A mediano y largo plazo, De Almeida consideró que el proyecto tendrá un “gran impacto en la producción”.

“Uruguay tiene un Plan Nacional de Agroecología en el que contempla la conservación, acceso, distribución de variedades nativas y criollas para apoyar los sistemas agroecológicos y su transición. Me parece que el banco va a tener un rol importantísimo porque, además, si estamos hablando de producción agroecológica, también tenemos que pensar cuáles semillas vamos a fortalecer y a fomentar en este tipo de sistema de producción”, indicó.

Uruguay también impulsa un Plan Nacional de Agricultura Familiar, en el que estas variedades siguen siendo mantenidas por productores. “Como instituciones, lo que hacemos es respaldar ese trabajo. Este patrimonio genético-cultural existe porque hay agricultores que siguen conservando, produciendo e intercambiando sus semillas”, sostuvo.

En los próximos años, el objetivo es consolidar al banco como un espacio de referencia y confianza para los productores, en el que puedan depositar semillas y recuperarlas cuando las necesiten.

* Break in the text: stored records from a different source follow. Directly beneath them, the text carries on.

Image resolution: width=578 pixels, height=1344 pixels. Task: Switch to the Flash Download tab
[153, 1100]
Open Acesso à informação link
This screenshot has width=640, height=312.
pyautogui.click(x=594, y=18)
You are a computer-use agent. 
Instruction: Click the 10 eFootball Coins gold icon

En paralelo, la UTEC trabaja junto con la Facultad de Agronomía en la creación de “copias de seguridad” que respalden las colecciones.

Las investigadoras, radicadas en Durazno, integran el Grupo de Agroecología, Sustentabilidad y Medio Ambiente, que aborda temas como conservación de biodiversidad, productos bioactivos, salud de los ecosistemas, agroecología y manejo de semillas nativas y criollas.

“El banco de germoplasma es un gran apoyo para estas líneas de trabajo y también para la formación: cursos de huerta comunitaria, manejo de biodiversidad, aprendizaje basado en proyectos, tesis estudiantiles. Mucho gira en torno al banco, y a la vez el banco potencia todo lo demás”, resumió Cortizas.